(Exercise):
Look through the data below. Collect every line where the word "agent" occurs.

Stored data:
::::::

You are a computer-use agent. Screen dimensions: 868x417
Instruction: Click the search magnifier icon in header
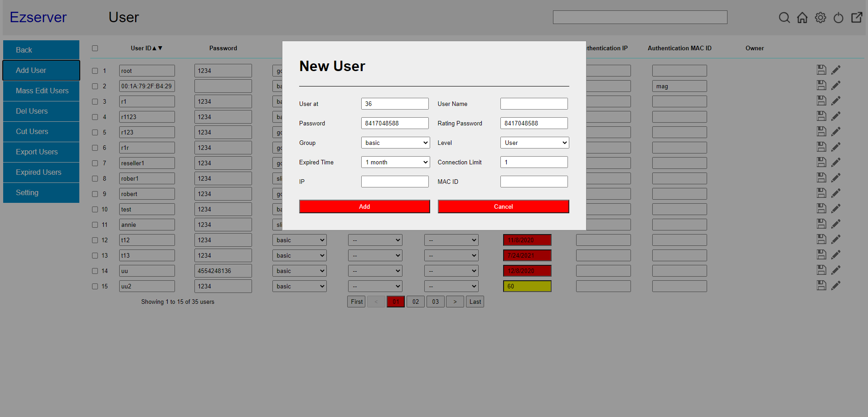pos(784,18)
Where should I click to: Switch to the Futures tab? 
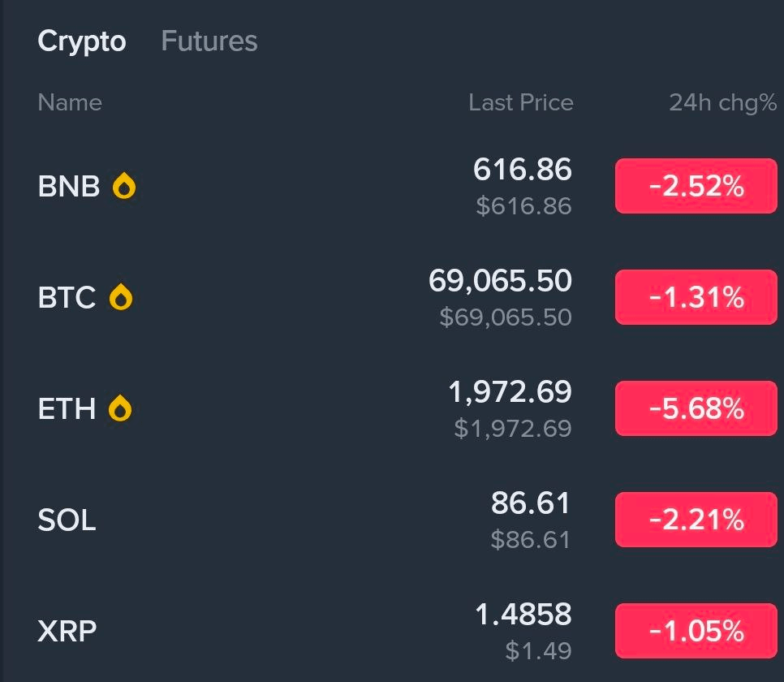pos(209,41)
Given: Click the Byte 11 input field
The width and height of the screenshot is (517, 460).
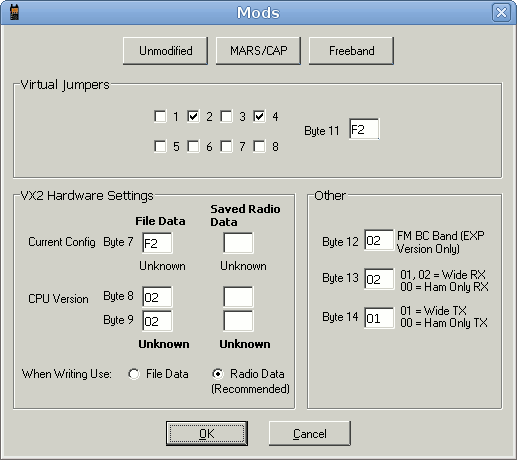Looking at the screenshot, I should point(364,129).
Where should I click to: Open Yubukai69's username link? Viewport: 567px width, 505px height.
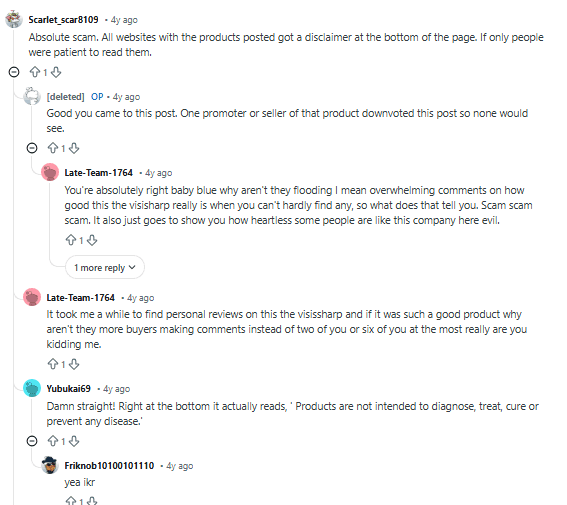coord(68,389)
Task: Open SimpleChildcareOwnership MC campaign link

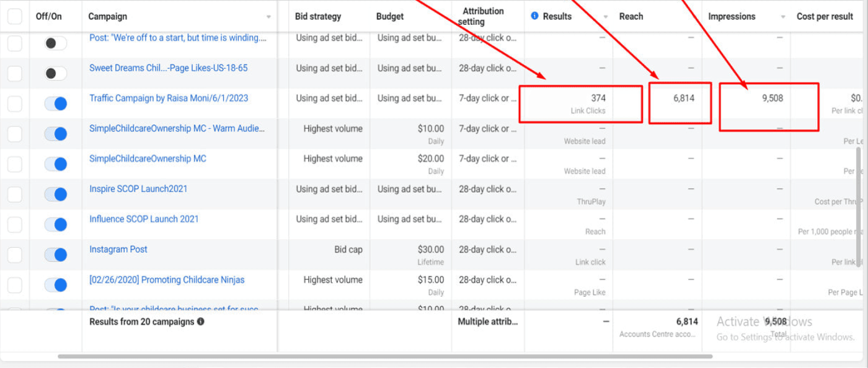Action: pyautogui.click(x=148, y=159)
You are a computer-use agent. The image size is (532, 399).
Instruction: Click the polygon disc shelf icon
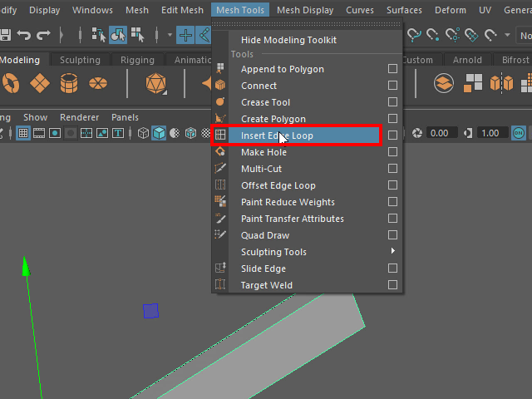[x=98, y=84]
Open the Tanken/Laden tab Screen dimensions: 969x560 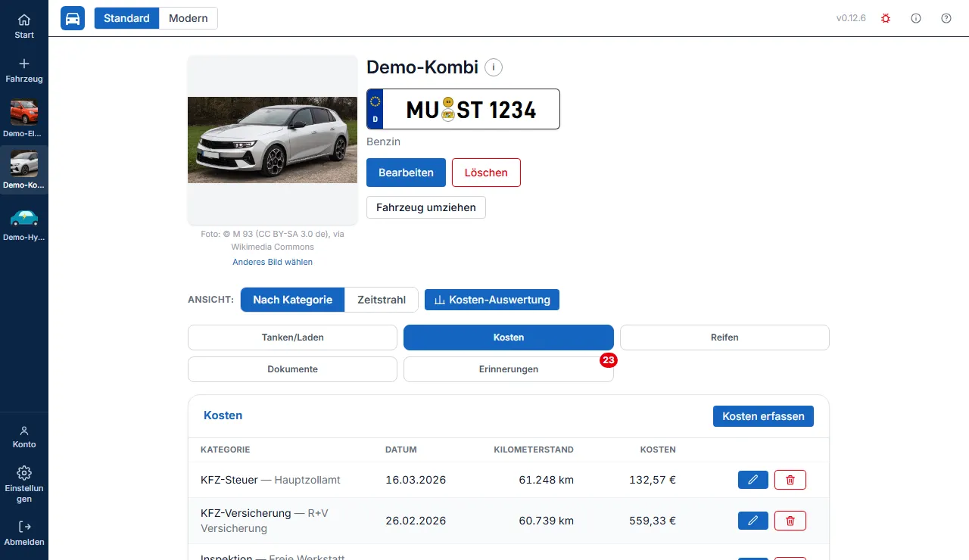click(292, 338)
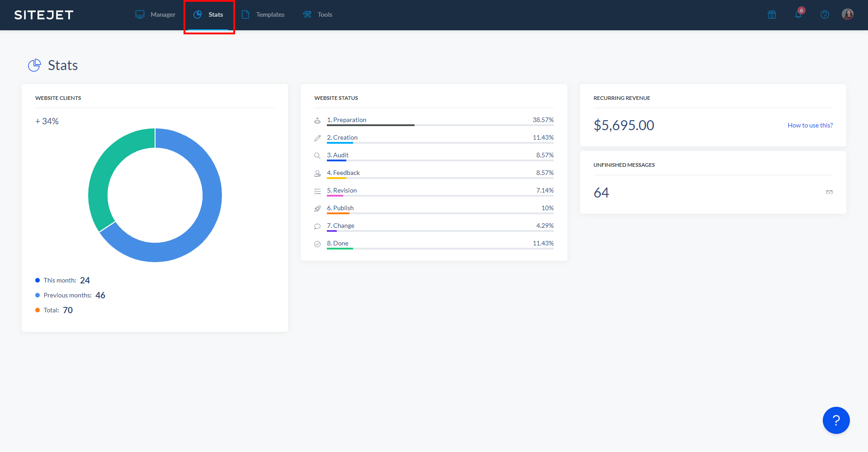Open the '4. Feedback' status link
The image size is (868, 452).
coord(343,173)
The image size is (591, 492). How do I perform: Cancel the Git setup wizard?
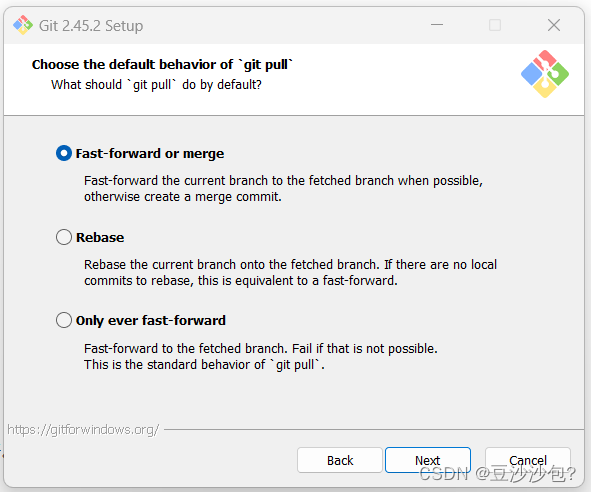528,460
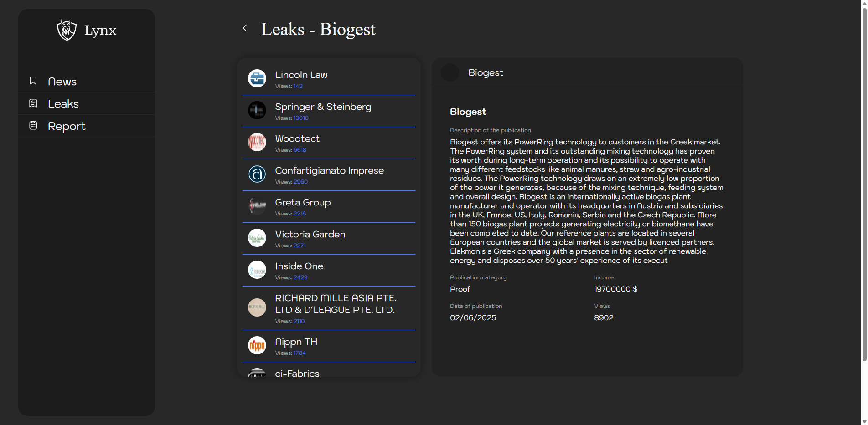Open the Report menu item
The image size is (868, 425).
point(67,126)
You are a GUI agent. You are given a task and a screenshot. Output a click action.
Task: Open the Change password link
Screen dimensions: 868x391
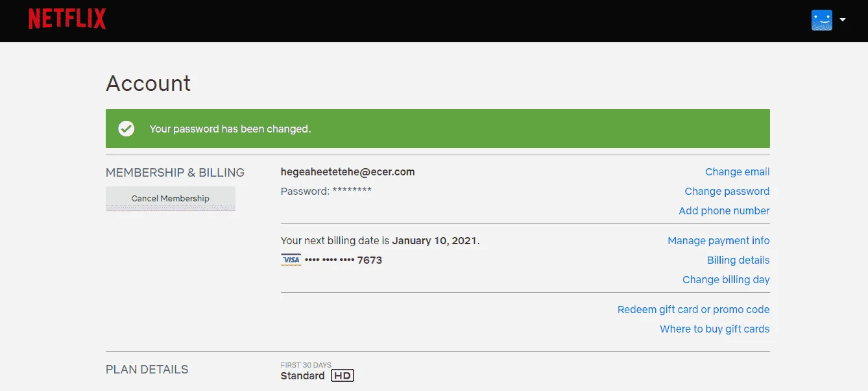pyautogui.click(x=727, y=192)
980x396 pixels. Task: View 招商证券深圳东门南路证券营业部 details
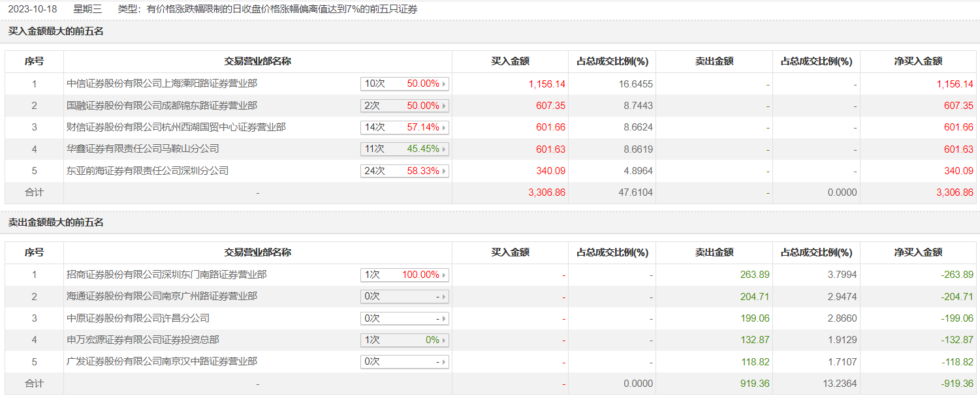click(x=166, y=275)
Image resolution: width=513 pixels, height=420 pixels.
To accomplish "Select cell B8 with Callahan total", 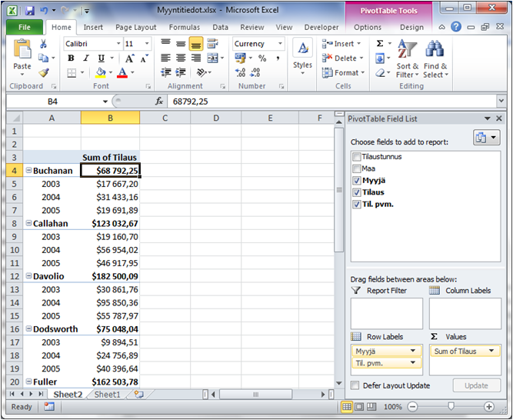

::::::

(Response area):
You are a computer-use agent. Screen dimensions: 868x417
You are a computer-use agent. The image size is (532, 399).
You are a GUI agent. You are given a task and a screenshot. Output a click action.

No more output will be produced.